> **Problema breve**
¿Puedes reproducir el listado desde la línea que contiene "Given: Click the Vervaldatum DD-MM-YYYY field" hasta la que contiene "Click the Chrome", ambas incluidas, cambiando "pixels" por "px" y sin tocar nada más?

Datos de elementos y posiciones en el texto
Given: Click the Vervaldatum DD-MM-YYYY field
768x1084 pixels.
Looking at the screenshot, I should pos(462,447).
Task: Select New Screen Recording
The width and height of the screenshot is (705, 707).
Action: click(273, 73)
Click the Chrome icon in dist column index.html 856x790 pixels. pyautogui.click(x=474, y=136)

* * *

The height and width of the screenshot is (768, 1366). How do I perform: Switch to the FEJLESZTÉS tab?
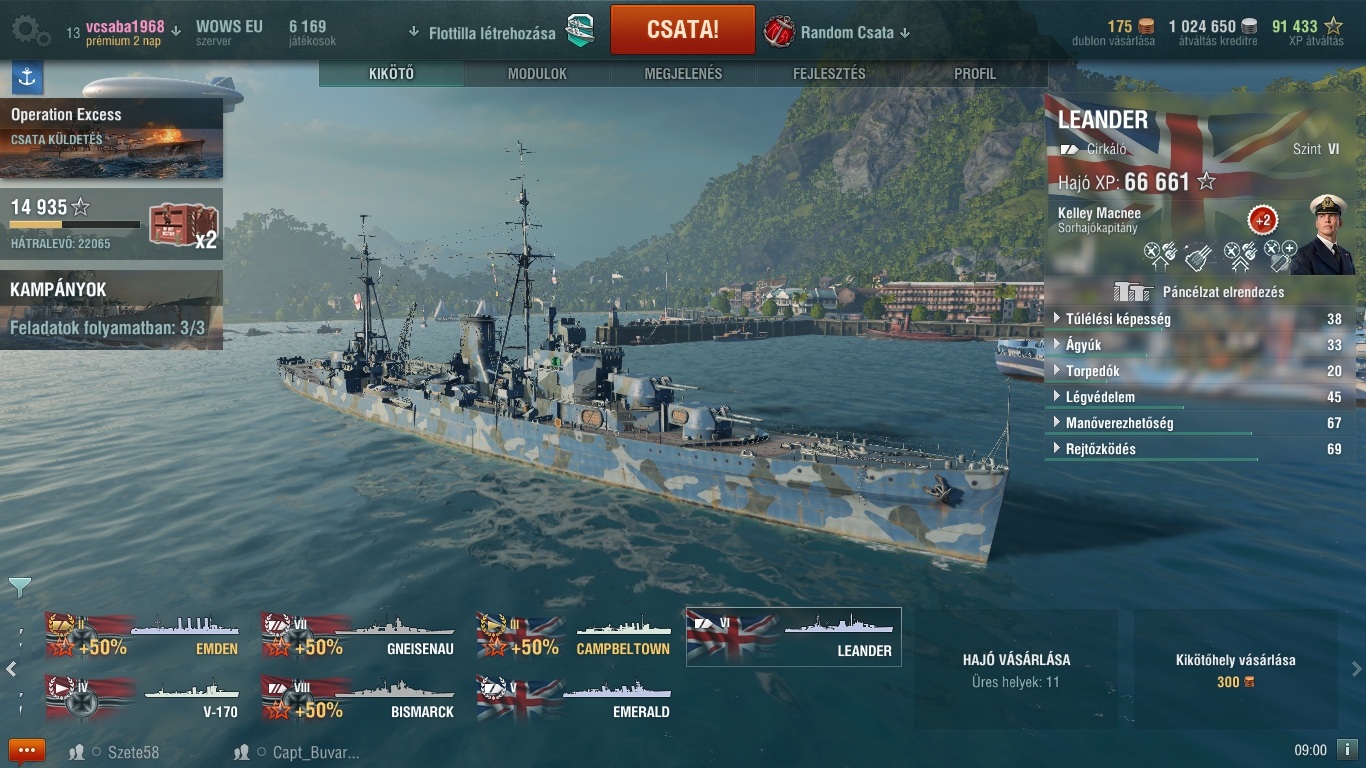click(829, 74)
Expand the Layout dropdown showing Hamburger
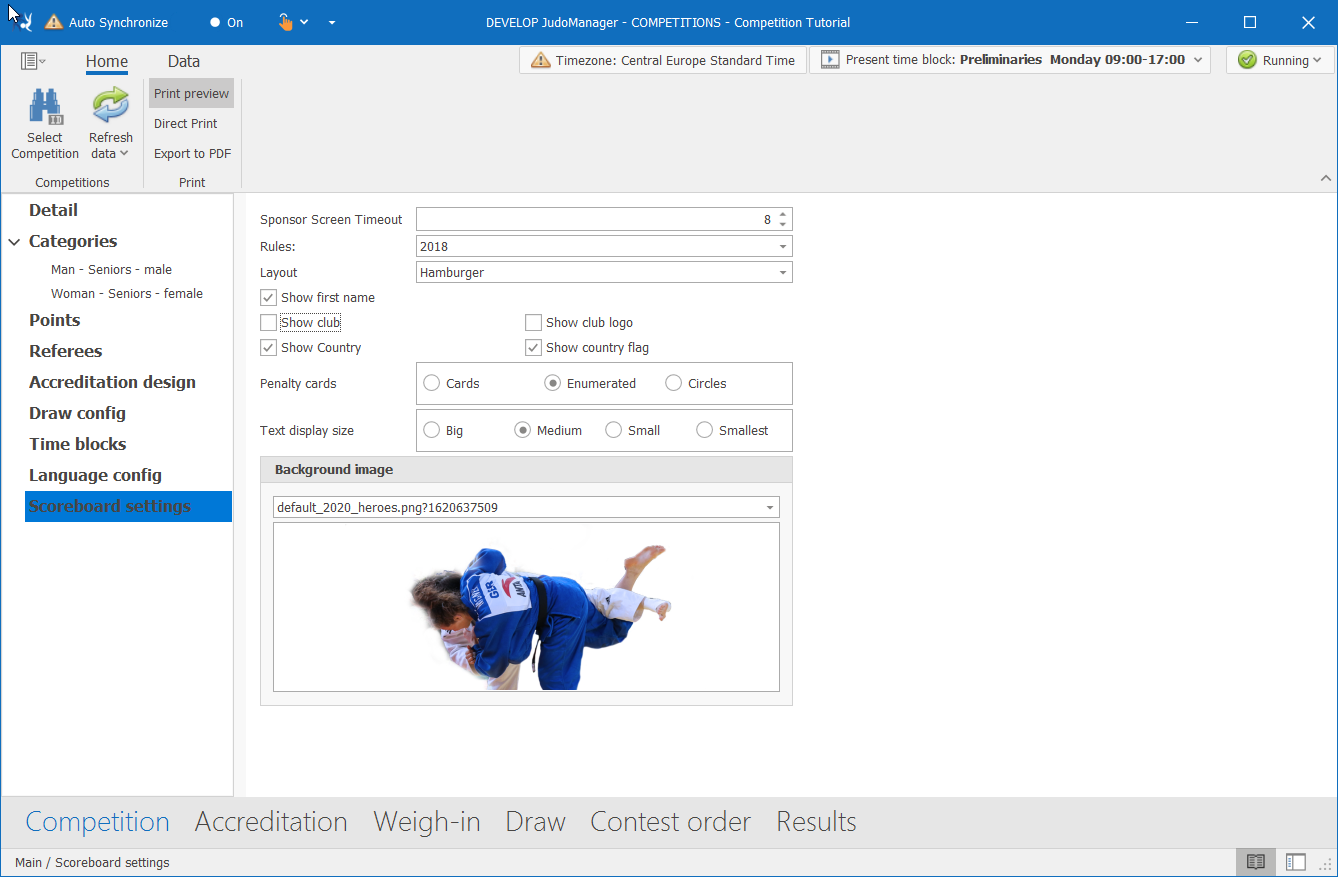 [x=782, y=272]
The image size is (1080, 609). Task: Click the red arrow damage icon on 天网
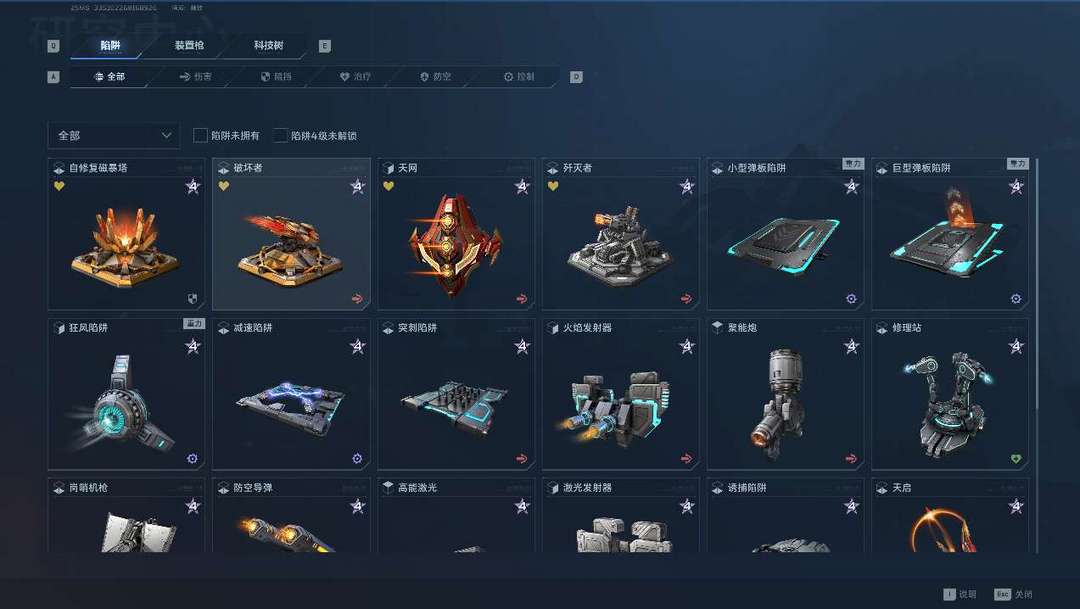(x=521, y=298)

* * *

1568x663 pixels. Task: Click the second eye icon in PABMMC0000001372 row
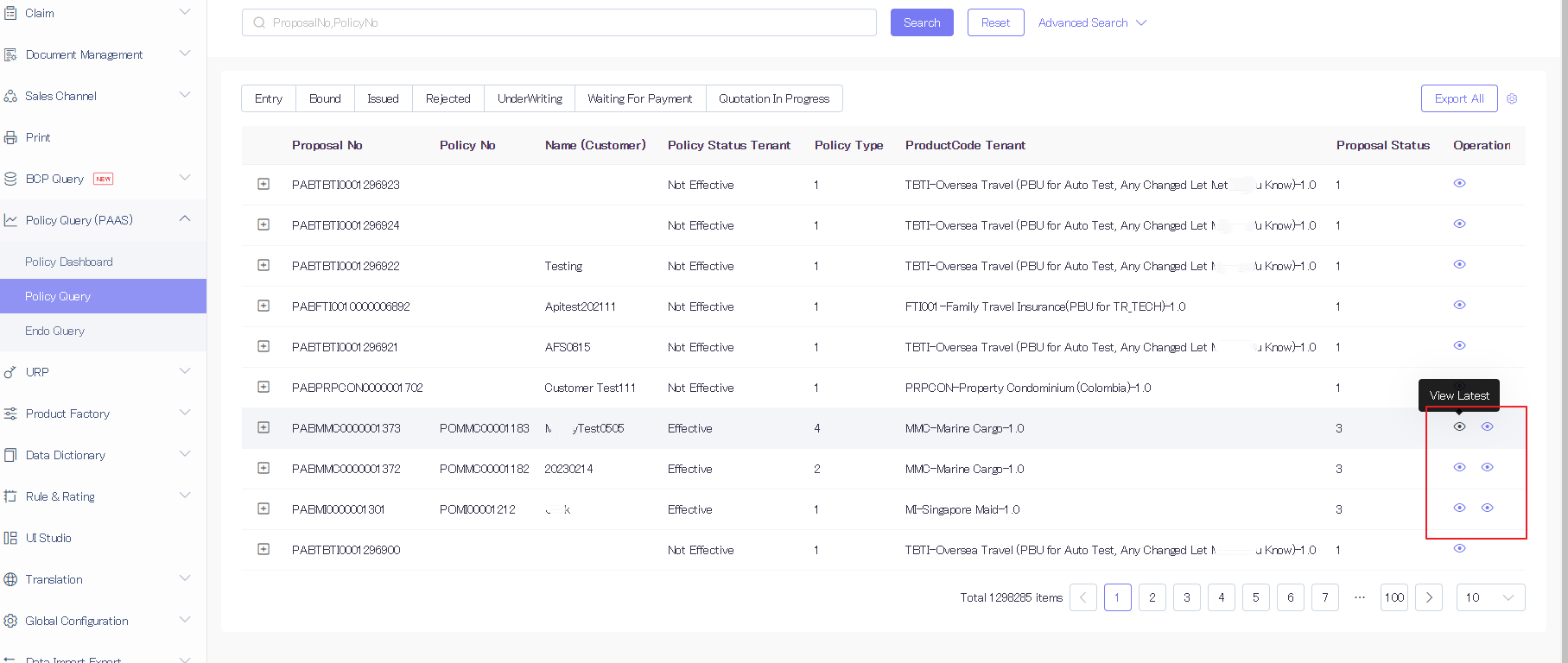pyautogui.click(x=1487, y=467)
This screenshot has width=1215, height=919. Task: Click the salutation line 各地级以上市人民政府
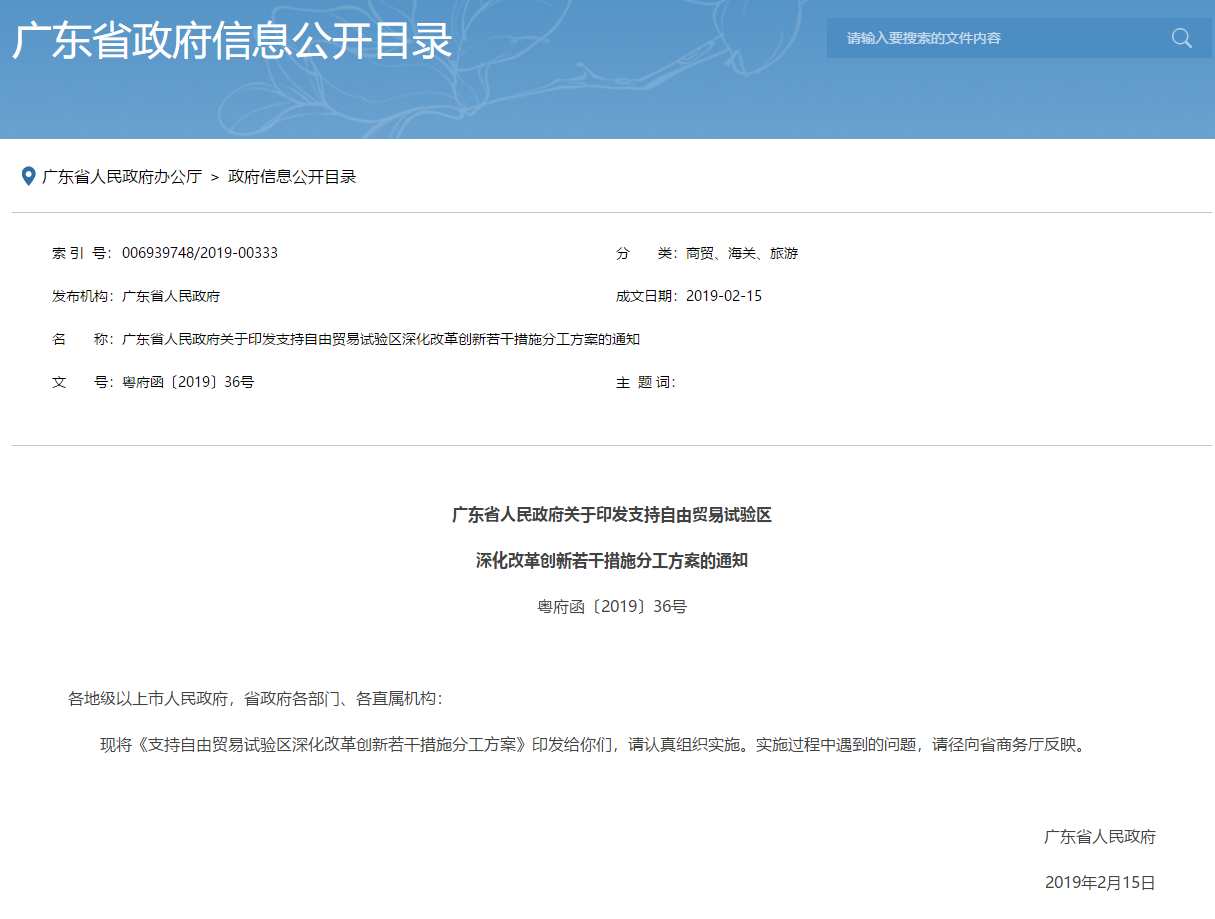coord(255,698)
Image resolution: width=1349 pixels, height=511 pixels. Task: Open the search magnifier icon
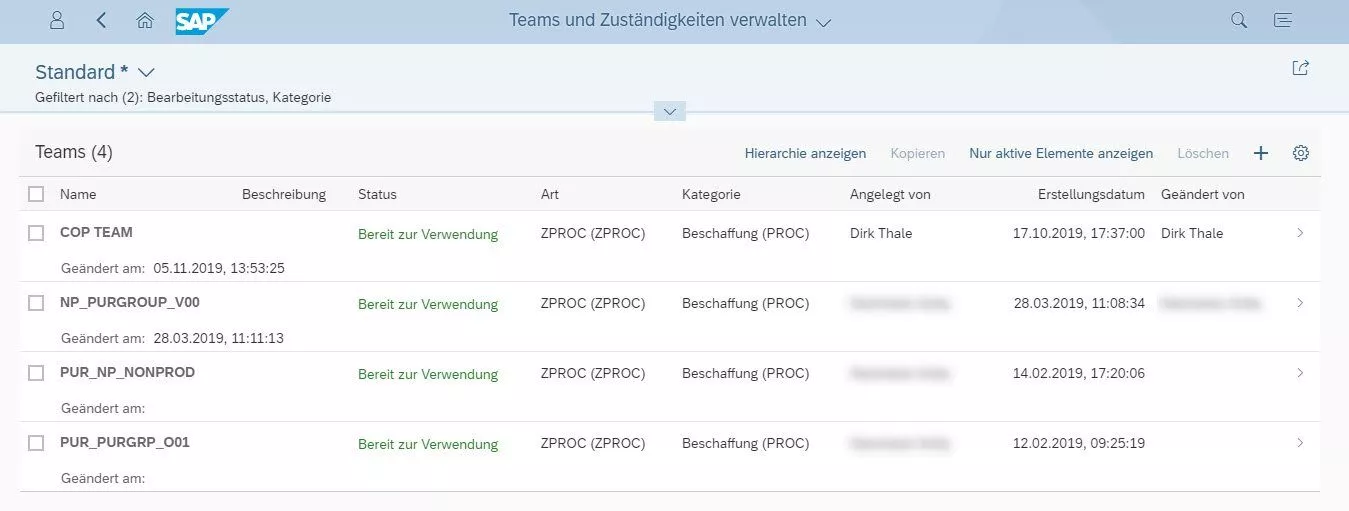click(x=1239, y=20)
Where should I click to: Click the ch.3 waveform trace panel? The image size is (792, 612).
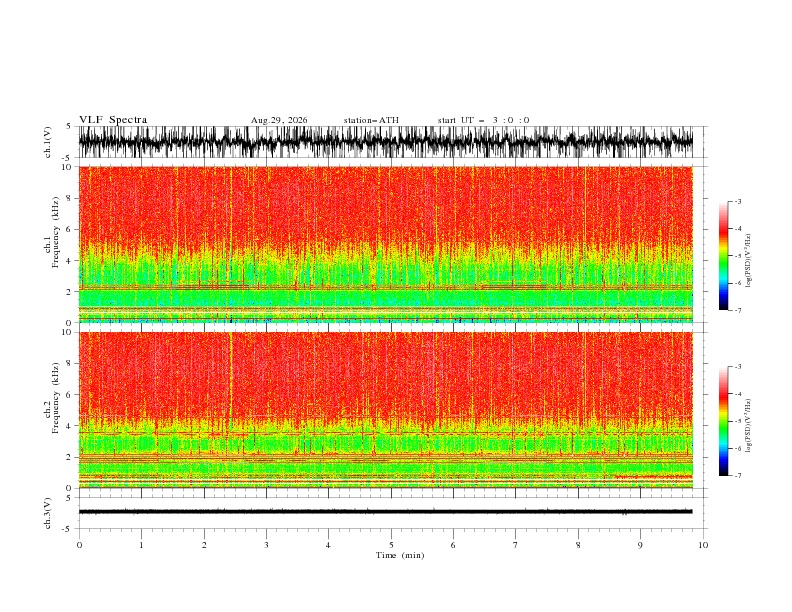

> **El resultado**
Given: Click the Vervaldatum DD-MM-YYYY field
768x1084 px.
Looking at the screenshot, I should pos(462,447).
Task: Select New Screen Recording
The width and height of the screenshot is (705, 707).
Action: click(273, 73)
Click the Chrome icon in dist column index.html 856x790 px. pyautogui.click(x=474, y=136)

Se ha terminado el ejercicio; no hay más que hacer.